:: SELECTED PASSAGE ::
- - - - -

Re-structure coregistration affine methods, point-raster pre-processing, binning and fitting, and add pixel interpretation support

rhugonnet commented 4 months ago

This PR restructures affine coregistration methods and many generic subfunctions to be consistent and modular. Primarily, it makes 1/ "point-raster" subsampling, 2/ any binning and/or fitting, and 3/ iteration over methods, the same across all Affine and BiasCorr methods with extensive modularity. Additionally, this PR updates horizontal shift reprojection from using a different implementation in every method (e.g. Nuth and Kääb used scipy.RectBivariateSpline) to using consistently interp from GeoUtils which supports any resampling method (for which details can be chosen in global config parameters), with consistent nodata propagation built on top, and preserves computational efficiency by allowing to return a single interpolator object re-used (https://github.com/GlacioHack/geoutils/pull/560). This also allows to avoid sub-pixel errors of Rasterio reprojection. It also re-structures the code of affine methods, defining core functions outside the classes' _fit_rst_rst or _fit_rst_pts, which allows to have consistent pre-processing steps, and clear input/outputs. Finally, this PR adds support for pixel interpretation for coregistration methods (important for point-raster operations).

Resolves #234 Resolves #574 Resolves #561 Resolves #546 Resolves #573 Resolves #571 Resolves #547 Resolves #327 (except plot but those are mentioned in https://github.com/GlacioHack/xdem/issues/139) Big step forward for #435

Opens #572 Opens #575 Opens #579

Summary of changes

1/ New core processing functions

For consistent binning/fitting: Restructures the coreg/affine module to support the fit_or_bin logic previously added in coreg/biascorr: However, as in the case of coregistration, the fit function is fixed (that of the method; for instance dh/slopetan = aspect for Nuth and Kääb), the "bin" option alone is impossible and only "fit" or "bin_and_fit" are supported. Therefore, the mirrored structure simply allows to pass a boolean argument bin_before_fit to perform binning before fitting, as well as any fit optimizer, bin statistic, and bin sizes. To do this, this PR modifies the bin and fit of BiasCorr into a single _bin_or_and_fit_nd function in coreg.base used by all Affine and BiasCorr methods.

For consistent point-raster/raster-raster subsampling: This pre-processing step is different from that running directly in Coreg.fit(), which simply extracts the transform, crs, and others. This step revolves around subsampling the point-raster (raster-raster, or point-raster) at the same points for a valid subsample (no NaNs) of a certain size. This cannot be done consistently in fit() before _fit_xxx, because auxiliary variables might need to be derived by the method on the full arrays (such as slope, aspect, etc), which propagate NaNs. In particular, the tricky aspect is the case of point-raster, where we need to first interpolate the raster at the coordinates of the points to get an idea of the available valid subsample (depending here also on NaN propagation). To do this, this PR modifies the subsampling that existed in BiasCorr into a single _preprocess_pts_rst_subsample function in coreg.base relying on two steps: _get_subsample_mask_pts_rst and _subsample_on_mask. In order to allow to return a dh interpolator that can be re-used iteratively for some affine methods, another function _preprocess_pts_rst_subsample_with_dhinterpolator in coreg.affine relies on a different second step _subsample_on_mask_with_dhinterpolator.

- - - - -

:: SET PROBLEM ::
Rewrite the part of the pull request description that opens with the words containing "Summary of changes" and closes with "and BiasCorr methods.", putting "minimizer" in place of "optimizer". The listing after this point is not needed.

:: RECORDS PROVIDED ::

- - - - -

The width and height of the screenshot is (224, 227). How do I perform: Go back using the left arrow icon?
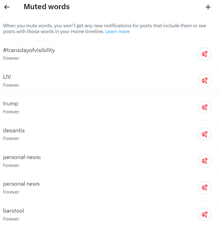point(7,7)

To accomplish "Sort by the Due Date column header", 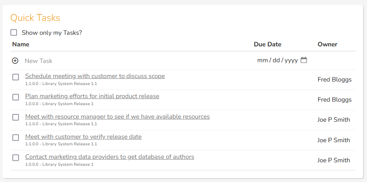I will 267,44.
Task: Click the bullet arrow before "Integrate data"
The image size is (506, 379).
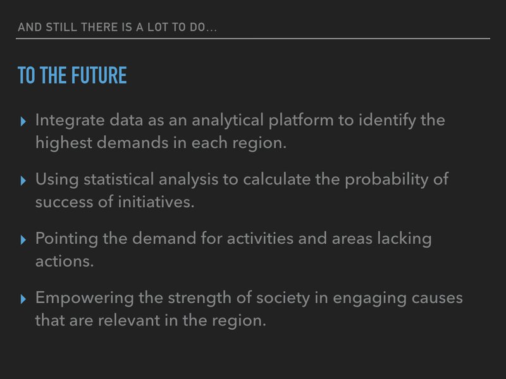Action: [24, 121]
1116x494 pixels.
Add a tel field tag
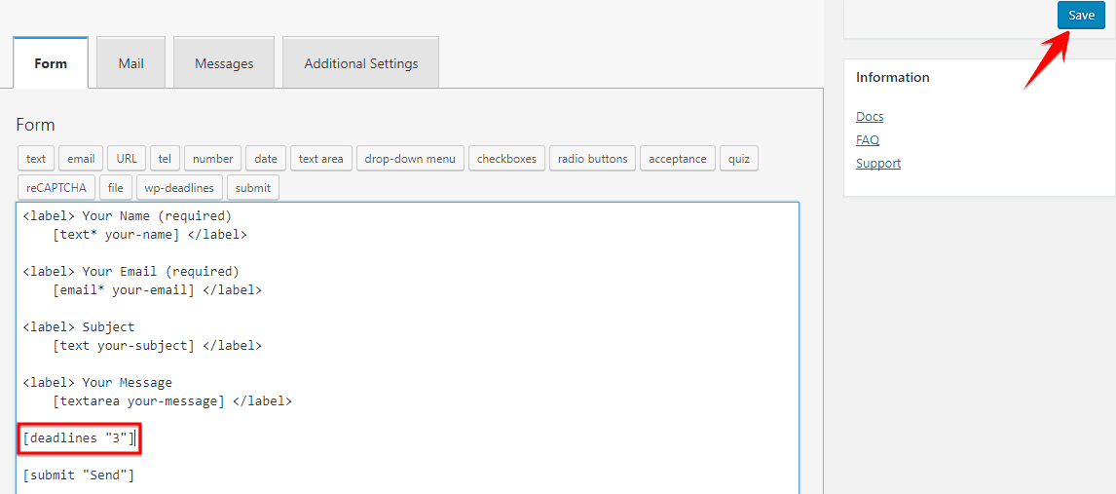[165, 159]
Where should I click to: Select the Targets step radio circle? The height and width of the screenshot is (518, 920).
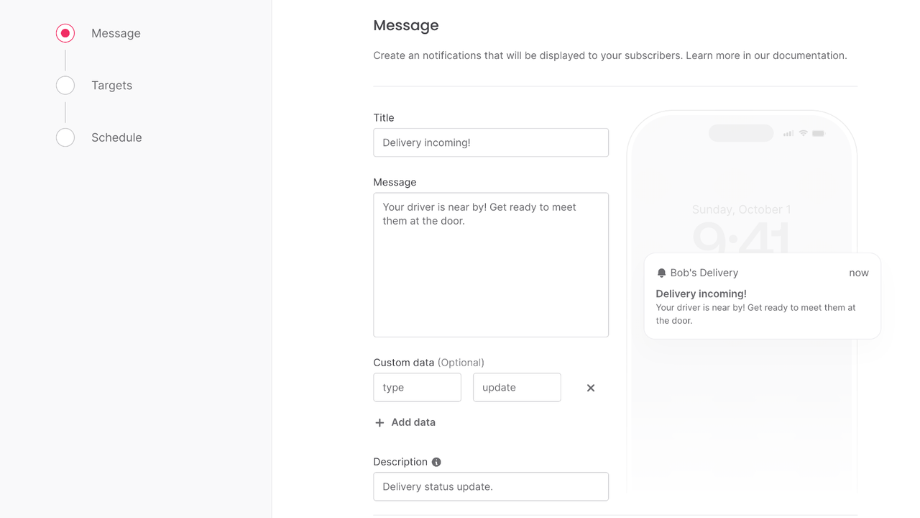coord(65,86)
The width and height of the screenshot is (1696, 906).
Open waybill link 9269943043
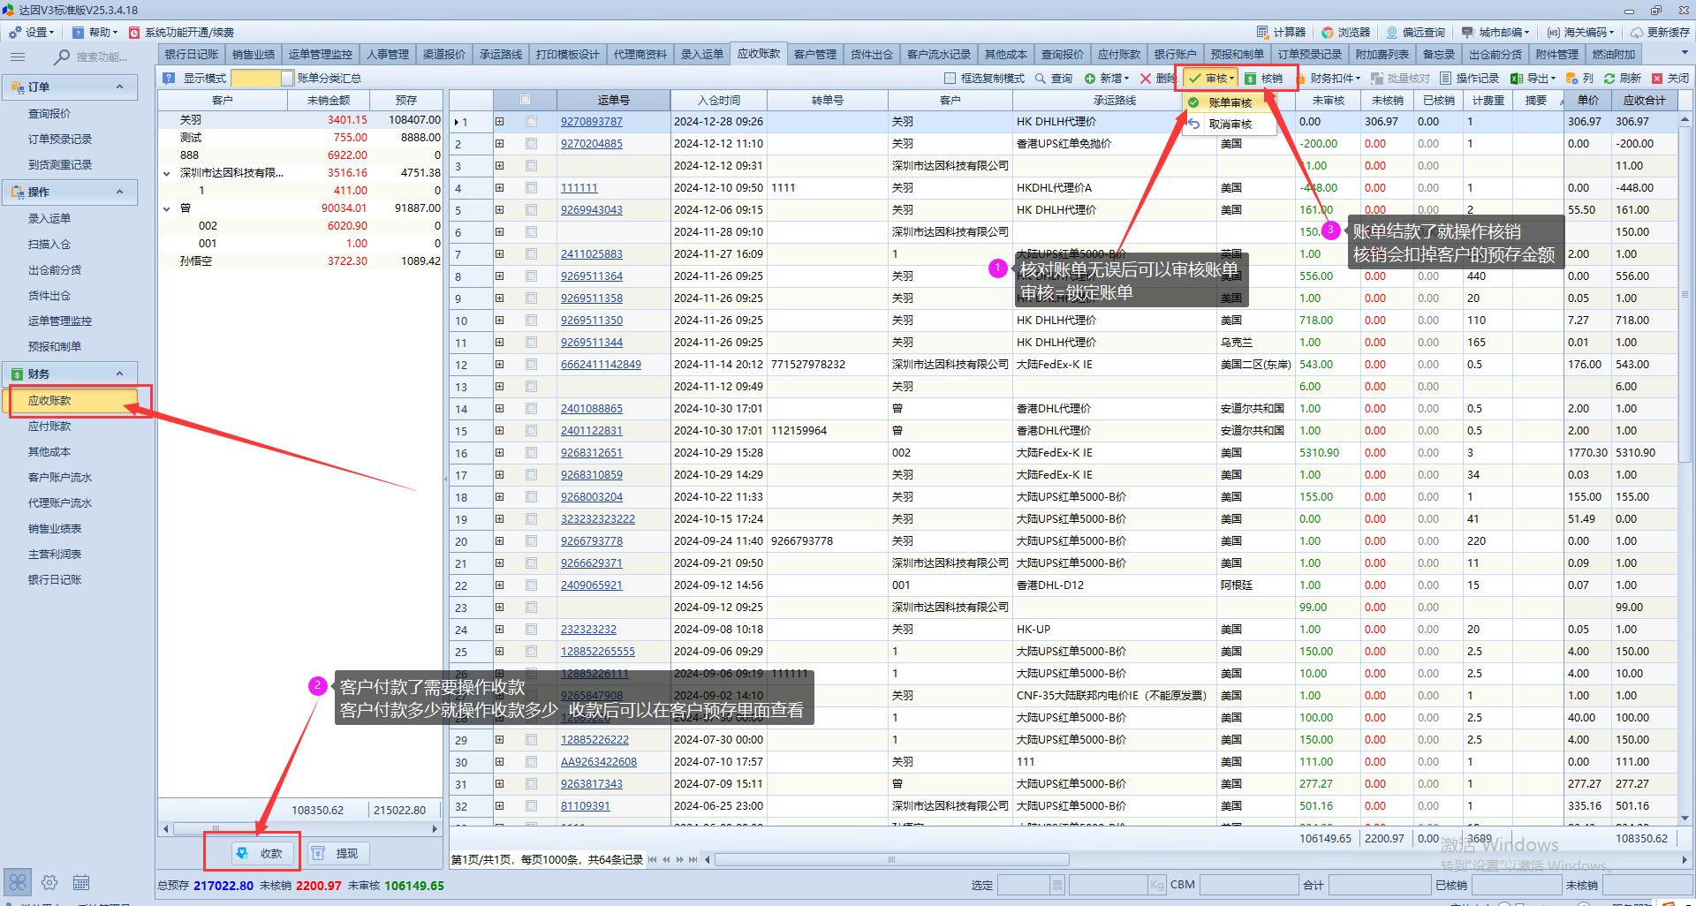pos(591,210)
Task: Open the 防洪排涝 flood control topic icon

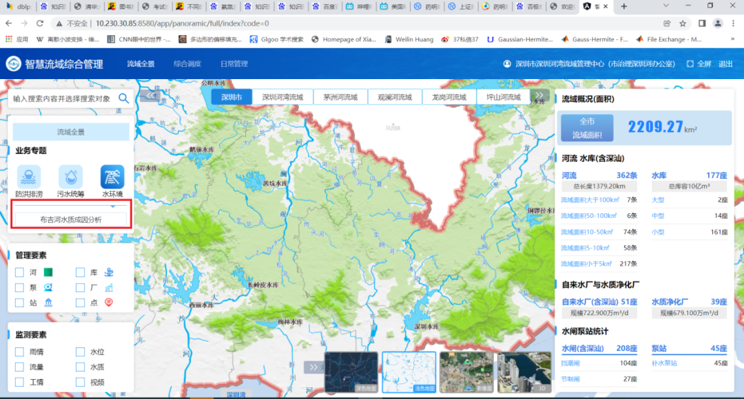Action: 28,177
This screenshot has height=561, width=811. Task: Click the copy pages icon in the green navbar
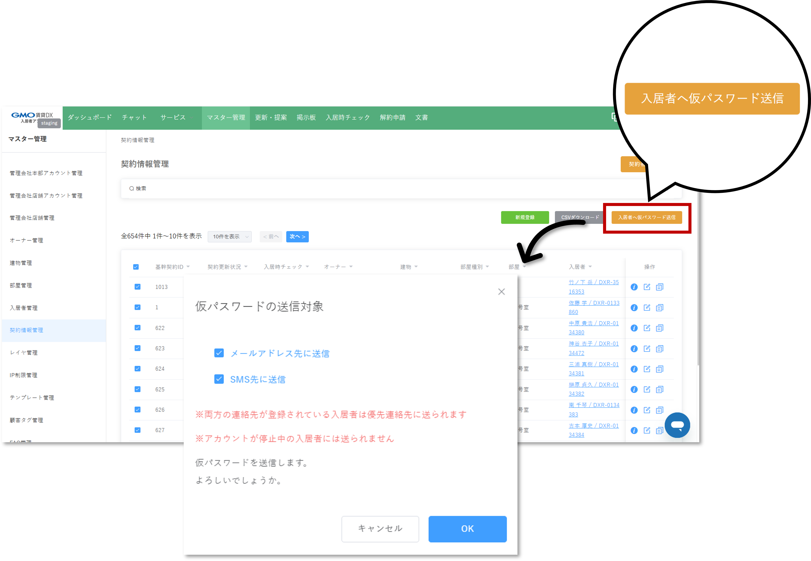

- - - - -

:: OUTPUT FOR THIS EXERCISE ::
Summary of changes

1/ New core processing functions

For consistent binning/fitting: Restructures the coreg/affine module to support the fit_or_bin logic previously added in coreg/biascorr: However, as in the case of coregistration, the fit function is fixed (that of the method; for instance dh/slopetan = aspect for Nuth and Kääb), the "bin" option alone is impossible and only "fit" or "bin_and_fit" are supported. Therefore, the mirrored structure simply allows to pass a boolean argument bin_before_fit to perform binning before fitting, as well as any fit minimizer, bin statistic, and bin sizes. To do this, this PR modifies the bin and fit of BiasCorr into a single _bin_or_and_fit_nd function in coreg.base used by all Affine and BiasCorr methods.